Genetic recombination happens to be a vigorous
tonic for chromosomes, good for organisms, and the main point of sexual
reproduction. When recombination is suppressed, genetic integrity
comes tumbling down. The X chromosome can recombine along its whole
length with a sister X whenever it passes through a female. The Y
chromosome, however, never recombines along most of its length. Without
recombination, genetic disintegration follows. Exactly why recombination
is so useful remains to be plumbed. Though we may not know exactly
how recombination exerts its cleansing powers, we know that without
it DNA rearrangements accumulate, genes decay, and useless bits of
DNA amplify.
Mostly, cells scrupulously guard genetic integrity,
but when DNA becomes useless, repetitive and devoid of genes, cells
can toss it out without suffering any damage. Over time, the Y apparently
lost nearly all the genes it once shared with the X. The mammalian
Y is so degenerate that until recently many researchers believed that
it did nothing except determine sex.
When the Y degenerates, a male keeps only one copy
of each of the thousands of genes it once shared with the X. A female
still has two copies of these genes, intact on her X chromosomes.
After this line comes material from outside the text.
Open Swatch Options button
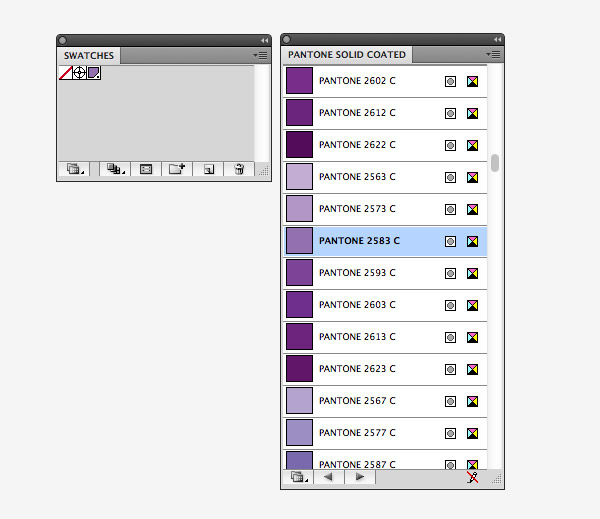Screen dimensions: 600x519 pyautogui.click(x=146, y=169)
To balance dosage of gene products, it benefits the male to amplify
expression of X-linked genes. Fruit flies stop at that to achieve
dosage compensation. Mammals have gone one step further. Expression
from the X was probably amplified in both males and females. Then
it became in the females' interest to inactivate one of the Xs.
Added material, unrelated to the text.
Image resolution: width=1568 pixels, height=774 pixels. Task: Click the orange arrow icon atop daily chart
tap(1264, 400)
Ultimately, these two things evolve in tandem:
the Y loses its similarity with the X, and X inactivation spreads.
But by what steps did (and does) this process occur during evolution?
Such a question would probably be impossible to answer for mammals
if the X and Y were fully differentiated as previously supposed. The
genes that escape X inactivation were not considered evolutionary
intermediates. They seemed to be flukes; perhaps their dosage doesn't
particularly matter.
But their dosage does matter. Why else would most
of the genes that escape X inactivation in humans also have conserved
Y cousins (or homologs)? The homologs on the Y--and this has been
proven in the case of one gene--appear functionally interchangeable
with their cousins on the X.
Genes that escape X inactivation and have Y homologs
are caught in intermediate stages of evolution. Finding trapped intermediates
lets us reconstruct the pathway by which mammalian sex chromosomes
have evolved, just as trapped chemical intermediates can permit the
reconstruction of a biochemical pathway.
Several Y genes that have decayed, or whose function
has become limited, still have X homologs that escape X inactivation.
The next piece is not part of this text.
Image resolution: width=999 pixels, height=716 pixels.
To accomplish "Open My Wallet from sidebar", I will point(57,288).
But no cases are known in which a gene is subject to X inactivation
yet has a Y homolog that remains conserved in structure and widely
expressed. In other words, Y degeneration or divergence appears invariably
to precede the expansion of X inactivation. Decay or divergence of
genes on the Y drives the acquisition of X inactivation, not the other
way around.
Yet, the story of the Y is not solely a story of
decay. Genes shared with the X have tended to be lost, but about half
of the genes on the human Y arrived there relatively recently. Chromosomes
are labile enough that genes can be transferred piecemeal from different
places. Once something lands on the Y, genes tend to be amplified
in copy number and rearranged. The new residents of the Y may be most
likely to survive on the rogue chromosome if they confer male-specific
advantages. Indeed, some of the newcomers to the human Y appear to
help in sperm formation. This is yet another example of similar, independent
evolutionary trajectories. The collection of genes on the human Y
is not related to the collection on the fruitfly Y, but in each case,
the Y appears to be a bastion of male-fertility factors.
CHROMOSOMES
may hardly seem like a personal subject, but the X and the Y show
a dramatic range of character: the two sister X chromosomes, one vivacious
and airy, the other silent and bundled into itself; the deadbeat-father
Y shirking its responsibilities and leaving more and more responsibility
to the X; the single-mother X making do by evolving complex adaptations.
Think of it as a poignant tale of fallibility--and of compensation.